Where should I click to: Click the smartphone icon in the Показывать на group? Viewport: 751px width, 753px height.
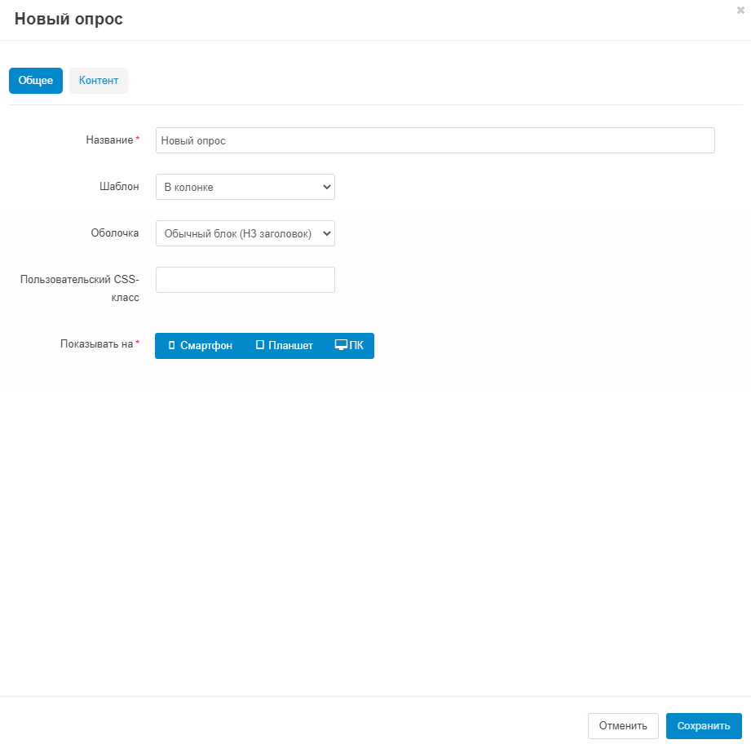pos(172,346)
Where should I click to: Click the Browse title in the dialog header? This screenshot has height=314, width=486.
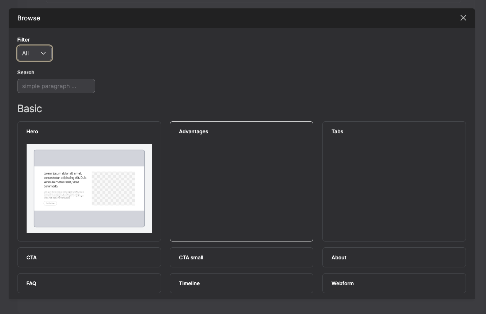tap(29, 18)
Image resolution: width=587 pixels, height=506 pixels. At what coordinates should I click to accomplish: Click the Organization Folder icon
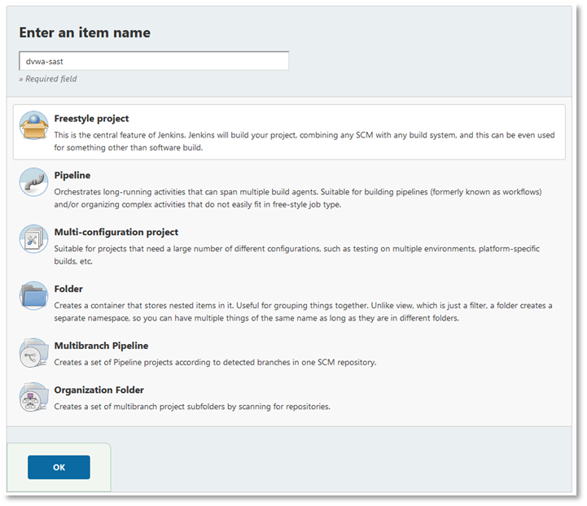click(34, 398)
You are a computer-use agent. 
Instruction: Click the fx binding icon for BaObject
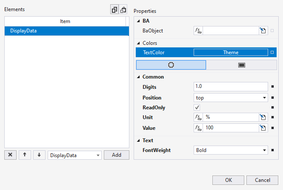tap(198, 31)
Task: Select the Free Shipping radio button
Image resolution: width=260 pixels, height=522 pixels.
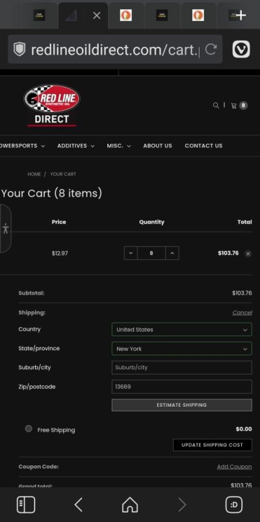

==

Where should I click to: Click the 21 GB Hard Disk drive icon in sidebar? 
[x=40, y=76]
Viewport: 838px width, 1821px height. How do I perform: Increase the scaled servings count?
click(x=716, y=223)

---

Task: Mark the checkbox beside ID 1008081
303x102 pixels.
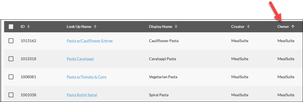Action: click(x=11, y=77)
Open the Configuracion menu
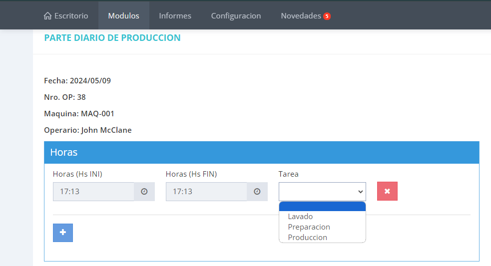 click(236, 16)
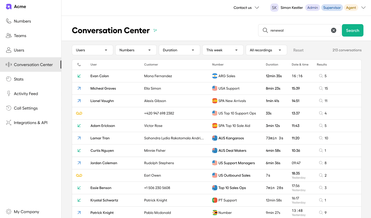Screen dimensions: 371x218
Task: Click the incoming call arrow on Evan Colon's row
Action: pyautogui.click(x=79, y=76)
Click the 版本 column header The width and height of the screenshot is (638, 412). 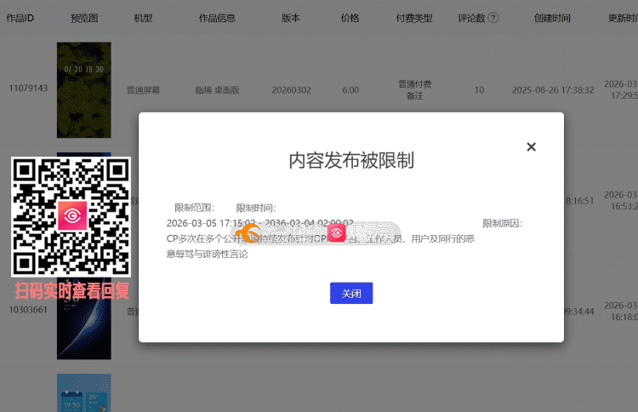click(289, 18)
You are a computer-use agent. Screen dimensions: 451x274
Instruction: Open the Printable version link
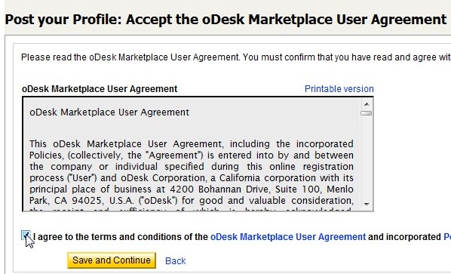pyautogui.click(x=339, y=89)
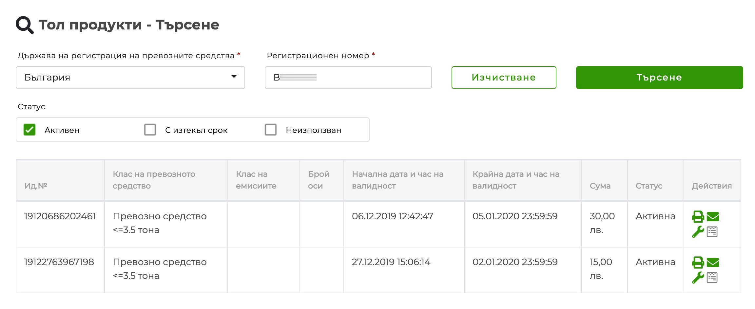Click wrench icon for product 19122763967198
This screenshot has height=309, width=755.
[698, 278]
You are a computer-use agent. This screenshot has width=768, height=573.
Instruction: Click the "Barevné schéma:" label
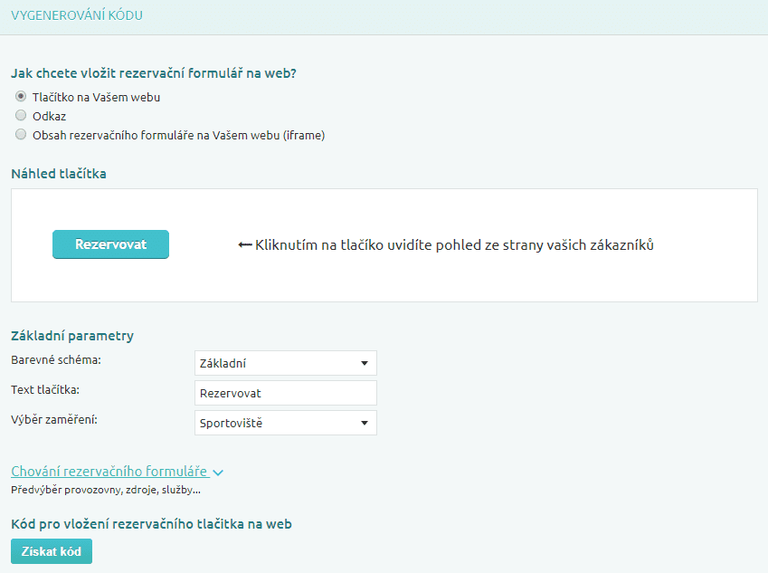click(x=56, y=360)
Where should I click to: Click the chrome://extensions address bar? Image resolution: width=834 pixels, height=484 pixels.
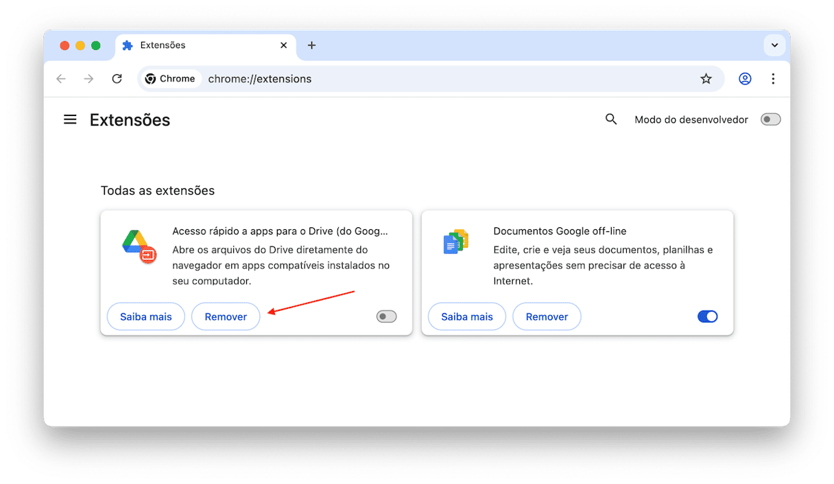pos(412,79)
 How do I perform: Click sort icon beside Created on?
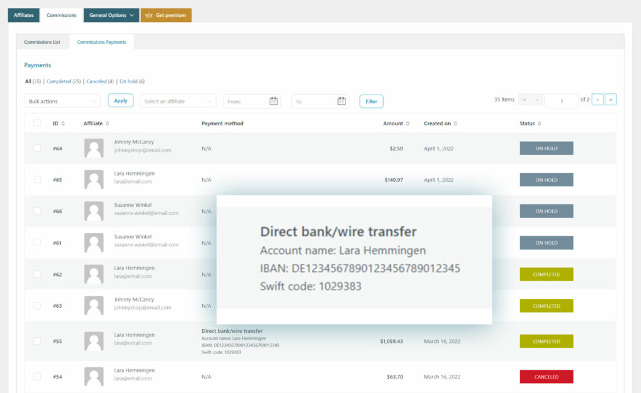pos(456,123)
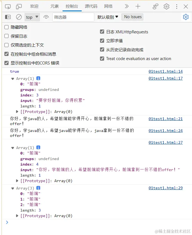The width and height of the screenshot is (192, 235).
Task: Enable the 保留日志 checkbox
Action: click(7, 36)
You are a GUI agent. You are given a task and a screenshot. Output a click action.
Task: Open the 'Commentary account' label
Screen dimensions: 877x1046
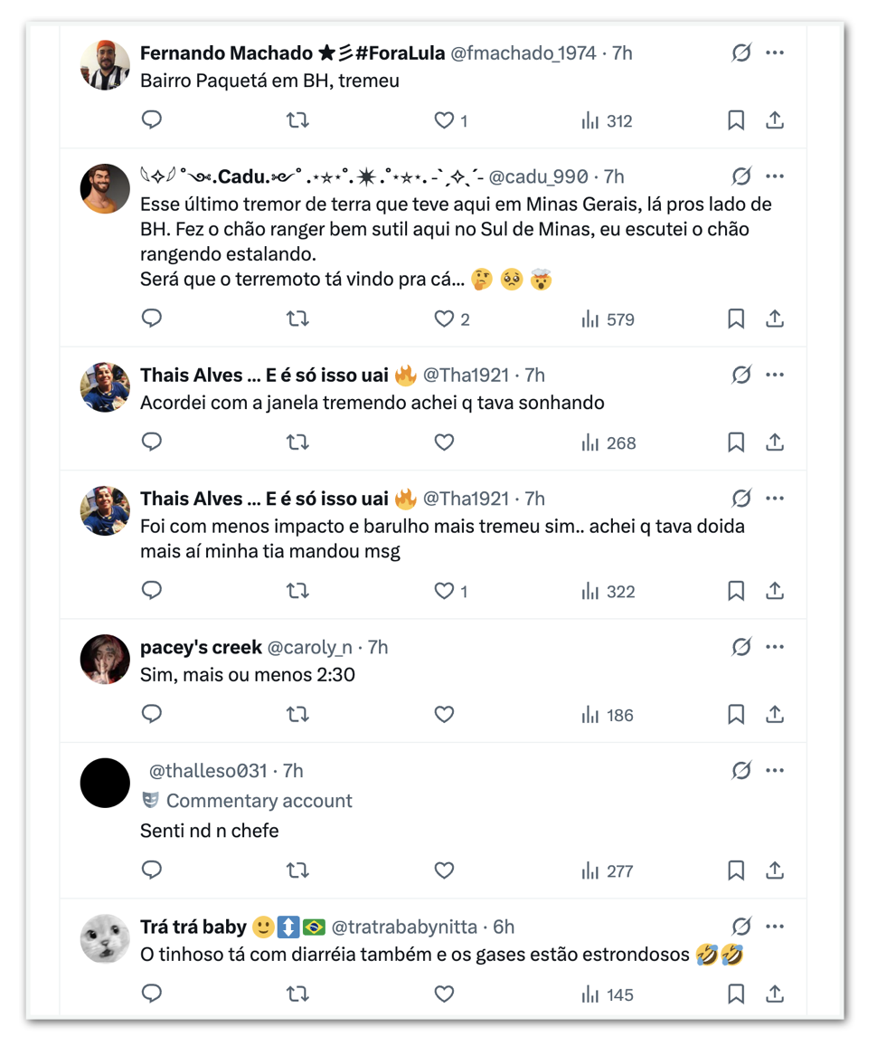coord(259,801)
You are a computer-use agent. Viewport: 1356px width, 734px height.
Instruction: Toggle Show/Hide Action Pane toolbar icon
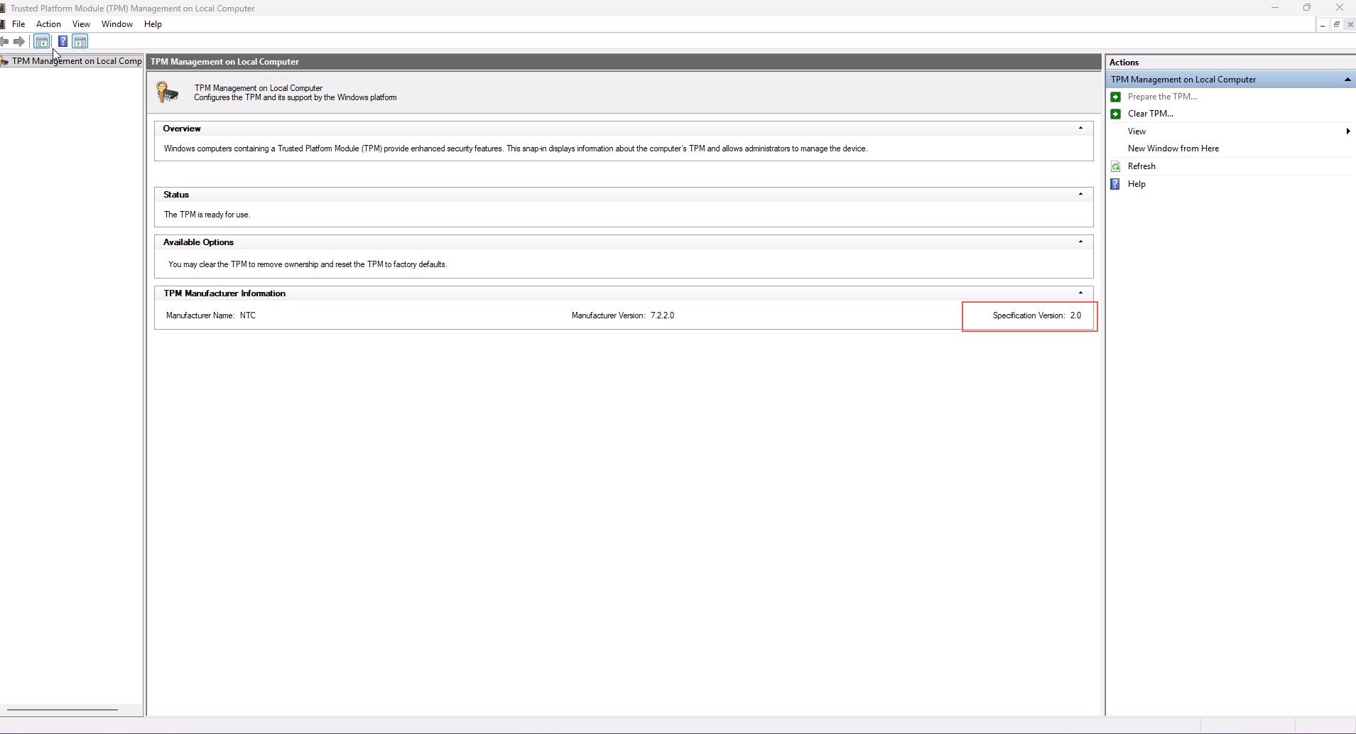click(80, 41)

▶ ABOUT THIS TASK: Exercise for the records above: copy only the lines from the one with "Image resolution: width=587" to the one with "Image resolution: width=260", both ends kept, and drop the pictures.

▶ SOLUTION TO THIS TASK:
Image resolution: width=587 pixels, height=506 pixels. At what coordinates should I click to accomplish: Click the Organization Folder icon
click(34, 398)
You are a computer-use agent. 
Instruction: Click the fx binding icon for BaObject
tap(198, 31)
Task: Select the Free Shipping radio button
Image resolution: width=260 pixels, height=522 pixels.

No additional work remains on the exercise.